C h a p t e r 3   営業に違和感を感じるとき

営業を、やめました

営業をやめてコレをやりました

自分のあり方が定まるまでの私のゴールは「契約を取る」ことでした。表面上は「クライアントの成果に貢献する」と言いながらも心の中では「契約・継続」をもらうことが最優先のゴールになっていました。

ですが、もっと心の奥ではわかっていたのです「これではだめだ」と。

だから思い切って心の奥の声に従うことにしました。そのためには行動を変えること。そこで、私が最初にやったことは

「営業をやめる」ことでした。つまり、自分から契約を取りに行くことをやめました。正直、震えが止まらなくなるほど恐怖を感じる反面、心が軽くなった感覚もありました。

売り込みをやめ、その代わりに始めたのは「覚悟を語ること」

どんな価値観で仕事をしているのか。 何を大切にし、何を大切にしないのか。 どんな関わりをしたいのか。

それを、淡々と伝える。

すると、不思議なことが起き始めました。

共鳴しない人は、自然と離れていく。一方で、「その考え方に共感しました」 と言ってくださる方だけが残る。

結果として、無理に広げなくても、関係は深まり、仕事は静かに集まり始めました。

既存のお客様との関係も変わりました。単価を上げようと意識したわけではありません。 ただ、関わりの質が変わった。

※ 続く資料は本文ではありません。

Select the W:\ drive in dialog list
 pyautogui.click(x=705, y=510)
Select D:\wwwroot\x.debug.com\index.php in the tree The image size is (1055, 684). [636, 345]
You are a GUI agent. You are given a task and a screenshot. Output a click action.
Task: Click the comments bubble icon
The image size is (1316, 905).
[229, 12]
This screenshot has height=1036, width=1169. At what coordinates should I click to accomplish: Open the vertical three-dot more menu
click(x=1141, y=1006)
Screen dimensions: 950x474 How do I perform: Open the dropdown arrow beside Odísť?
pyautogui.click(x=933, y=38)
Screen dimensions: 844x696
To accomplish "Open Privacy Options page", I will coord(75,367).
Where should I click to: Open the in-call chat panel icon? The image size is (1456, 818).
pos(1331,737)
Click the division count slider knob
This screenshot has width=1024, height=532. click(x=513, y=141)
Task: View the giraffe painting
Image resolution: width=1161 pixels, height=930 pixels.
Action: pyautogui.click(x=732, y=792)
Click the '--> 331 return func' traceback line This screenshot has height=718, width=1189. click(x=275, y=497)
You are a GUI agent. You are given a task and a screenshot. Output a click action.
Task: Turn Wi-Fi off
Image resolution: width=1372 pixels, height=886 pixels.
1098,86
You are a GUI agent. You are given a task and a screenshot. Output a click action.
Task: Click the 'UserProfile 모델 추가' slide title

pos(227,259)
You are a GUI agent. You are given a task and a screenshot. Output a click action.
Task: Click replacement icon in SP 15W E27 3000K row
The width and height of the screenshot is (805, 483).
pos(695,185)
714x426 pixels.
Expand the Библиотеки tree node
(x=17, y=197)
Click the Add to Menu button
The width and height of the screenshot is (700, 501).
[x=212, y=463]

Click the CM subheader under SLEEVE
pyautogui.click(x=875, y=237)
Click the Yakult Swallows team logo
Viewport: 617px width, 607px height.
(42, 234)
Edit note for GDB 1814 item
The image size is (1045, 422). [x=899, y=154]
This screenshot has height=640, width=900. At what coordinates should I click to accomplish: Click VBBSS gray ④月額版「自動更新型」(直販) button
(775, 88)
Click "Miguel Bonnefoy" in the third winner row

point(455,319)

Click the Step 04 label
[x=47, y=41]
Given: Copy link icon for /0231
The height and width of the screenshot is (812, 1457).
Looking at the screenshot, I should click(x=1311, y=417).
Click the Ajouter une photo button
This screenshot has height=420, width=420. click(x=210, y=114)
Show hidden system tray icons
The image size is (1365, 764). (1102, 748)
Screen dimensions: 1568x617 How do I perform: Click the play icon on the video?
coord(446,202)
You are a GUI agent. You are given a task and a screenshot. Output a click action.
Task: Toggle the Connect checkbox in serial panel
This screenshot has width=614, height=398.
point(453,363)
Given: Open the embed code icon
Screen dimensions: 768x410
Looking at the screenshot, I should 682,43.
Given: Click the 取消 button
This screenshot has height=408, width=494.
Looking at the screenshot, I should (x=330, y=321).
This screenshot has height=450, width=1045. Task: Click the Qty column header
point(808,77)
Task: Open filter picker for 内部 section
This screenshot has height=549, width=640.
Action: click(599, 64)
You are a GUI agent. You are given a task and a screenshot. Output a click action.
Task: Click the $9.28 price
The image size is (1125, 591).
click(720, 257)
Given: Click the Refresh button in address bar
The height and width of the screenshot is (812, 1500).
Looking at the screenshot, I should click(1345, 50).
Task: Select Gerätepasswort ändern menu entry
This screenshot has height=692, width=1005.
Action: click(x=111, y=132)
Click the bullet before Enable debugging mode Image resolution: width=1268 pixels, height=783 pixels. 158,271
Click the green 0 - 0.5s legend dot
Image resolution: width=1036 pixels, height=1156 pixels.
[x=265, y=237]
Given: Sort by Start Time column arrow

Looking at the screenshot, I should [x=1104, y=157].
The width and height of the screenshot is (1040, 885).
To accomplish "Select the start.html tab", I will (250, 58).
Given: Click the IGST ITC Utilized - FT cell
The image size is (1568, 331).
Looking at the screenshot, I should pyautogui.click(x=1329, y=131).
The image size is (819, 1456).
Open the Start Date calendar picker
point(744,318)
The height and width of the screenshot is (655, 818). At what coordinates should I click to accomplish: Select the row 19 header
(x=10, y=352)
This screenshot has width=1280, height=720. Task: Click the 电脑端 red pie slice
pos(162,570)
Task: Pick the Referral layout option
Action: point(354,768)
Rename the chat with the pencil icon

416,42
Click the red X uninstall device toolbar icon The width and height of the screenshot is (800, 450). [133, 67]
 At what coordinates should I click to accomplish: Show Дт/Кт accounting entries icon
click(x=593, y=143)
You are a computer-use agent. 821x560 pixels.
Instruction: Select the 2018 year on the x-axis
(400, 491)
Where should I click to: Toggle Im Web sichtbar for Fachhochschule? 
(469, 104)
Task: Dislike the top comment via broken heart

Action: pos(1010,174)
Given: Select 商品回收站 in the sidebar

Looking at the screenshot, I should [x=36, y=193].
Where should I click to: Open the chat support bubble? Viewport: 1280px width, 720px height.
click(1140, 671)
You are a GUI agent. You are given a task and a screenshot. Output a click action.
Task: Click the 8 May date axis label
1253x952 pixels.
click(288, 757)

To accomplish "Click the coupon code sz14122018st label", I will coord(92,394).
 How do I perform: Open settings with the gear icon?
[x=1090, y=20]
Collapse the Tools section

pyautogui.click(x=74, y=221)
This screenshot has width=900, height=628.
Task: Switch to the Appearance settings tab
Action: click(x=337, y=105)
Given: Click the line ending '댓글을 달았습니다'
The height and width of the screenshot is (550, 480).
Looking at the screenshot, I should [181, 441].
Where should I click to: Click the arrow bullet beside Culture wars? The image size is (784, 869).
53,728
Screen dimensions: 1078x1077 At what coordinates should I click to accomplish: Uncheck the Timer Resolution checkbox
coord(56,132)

その結果、「この内容なら、むしろ安いですね」そう言われることが増え、 単価は自然と上がっていきました。

そして、紹介が連鎖するようになった。

ここで確信したことがあります。

選ばれに行かなくなったとき、本当の信頼が残る。

契約を取ることをゴールにしない。長く関われるかどうかを基準にする。

この姿勢こそが、伴走型コンサルタントとしての 土台になるのだと思っています。

仕事は、追わなくても、在り方が整えば、自然と集まる。私は、そう実感しています。